I've just been looking this up in my old E&M book..

So the wave equations for an electromagnetic wave are:
2E + kc2E = 0
2H + kc2H = 0
k is known as the wavenumber, and in general it is complex (hence kc). It is determined by the transmission medium (permittivity, permiability, and conductivity) as well as the wave frequency.

The solutions to those equations are complex exponentials, the imaginary parts being sinusoidal oscillations, and the real parts exponential decays. It is the imaginary part of k which leads to the oscillations, and hence the 'normal' wave propagation. Often, the real part of k is minimized or ignored.

In their scheme, they make k real (or at least the real part is not much smaller than the imaginary part), which makes an evanescent wave.
posted by Chuckles at 10:27 PM on June 10, 2007 [1 favorite]
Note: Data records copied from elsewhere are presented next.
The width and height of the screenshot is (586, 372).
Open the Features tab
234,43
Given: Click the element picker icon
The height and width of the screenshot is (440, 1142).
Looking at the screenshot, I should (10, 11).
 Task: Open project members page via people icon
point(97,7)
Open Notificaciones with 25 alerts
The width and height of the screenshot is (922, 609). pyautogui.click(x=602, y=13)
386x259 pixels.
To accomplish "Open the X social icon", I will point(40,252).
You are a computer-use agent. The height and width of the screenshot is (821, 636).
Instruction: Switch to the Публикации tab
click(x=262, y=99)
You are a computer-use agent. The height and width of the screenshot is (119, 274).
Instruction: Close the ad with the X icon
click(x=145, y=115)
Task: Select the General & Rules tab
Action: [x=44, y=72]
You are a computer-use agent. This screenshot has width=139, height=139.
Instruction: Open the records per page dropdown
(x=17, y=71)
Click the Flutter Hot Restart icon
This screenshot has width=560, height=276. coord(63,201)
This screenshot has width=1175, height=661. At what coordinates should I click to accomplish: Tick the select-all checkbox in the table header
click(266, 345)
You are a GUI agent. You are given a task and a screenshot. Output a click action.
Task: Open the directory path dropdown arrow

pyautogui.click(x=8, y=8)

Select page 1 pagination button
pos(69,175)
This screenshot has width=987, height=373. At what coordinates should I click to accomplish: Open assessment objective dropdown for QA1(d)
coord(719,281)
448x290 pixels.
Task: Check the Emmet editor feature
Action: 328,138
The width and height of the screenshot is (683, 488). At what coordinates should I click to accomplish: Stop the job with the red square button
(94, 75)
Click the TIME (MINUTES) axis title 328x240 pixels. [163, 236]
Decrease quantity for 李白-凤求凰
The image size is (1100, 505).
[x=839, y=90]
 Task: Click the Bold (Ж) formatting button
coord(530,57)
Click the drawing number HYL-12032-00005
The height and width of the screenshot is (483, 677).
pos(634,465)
Physics aside, I stick by my previous comment.
posted by Chuckles at 10:30 PM on June 10, 2007


do they mean "waves decay faster than 1/r^2"?

No, in case it wasn't clear :)

Things decay by 1/r^2 because they are dispersing spherically (the flux is diverging, to be more mathematically correct about it). E-M waves decay by 1/r^2 when they have a spherical radiation pattern in a lossless medium. E-M waves also decay do to the lossyness of the transmission medium (the real part of k in the complex exponential solutions to the two equations I typed up above there).
posted by Chuckles at 10:40 PM on June 10, 2007


Err.. "No", except that exponential decay is faster than 1/r^2.. So, it is true that the waves decay faster than 1/r^2, in a certain sense, but that isn't what they mean exactly. :)
That's 4 in a row.. Time to shut up.
posted by Chuckles at 10:43 PM on June 10, 2007


It's only a matter of time until this is a practical method of powering out gadgets. Although in this particular case, 'practical' may have to be stretched a little to accommodate our lead kilts!
posted by a_s_m at 12:06 AM on June 11, 2007


It's promising that their magnetically coupled resonators don't evect organic critters, but what about harddisks, pacemakers, etc.? You might need a solid state laptop.

I can't imagine this eliminating batteries soon, but your doing great if your cofee table & desk recharge your shit. But how much effort would be saved by merely standardizing powerplugs?
posted by jeffburdges at 1:58 AM on June 11, 2007


Since 1975! HomePlug, Devolo, Solwise and eConnect all offer networking through your plugs. Never tried it myself, but it's one of those things like fixed wheel bikes or Newtons that seem really attractive thanks to the 'passionate users', which is code for 'nutters'.

I'm using that right now! While I may well be a nutter, it's not for that reason. It's a great way to extend Ethernet through an old house. Wireless doesn't work so well in here.
posted by me & my monkey at 6:19 AM on June 11, 2007


Then I remembered that my coworker just named his new kid Edison.

I named one of my cats Edison. He's always getting into trouble and discovering new ways to liberate my bread.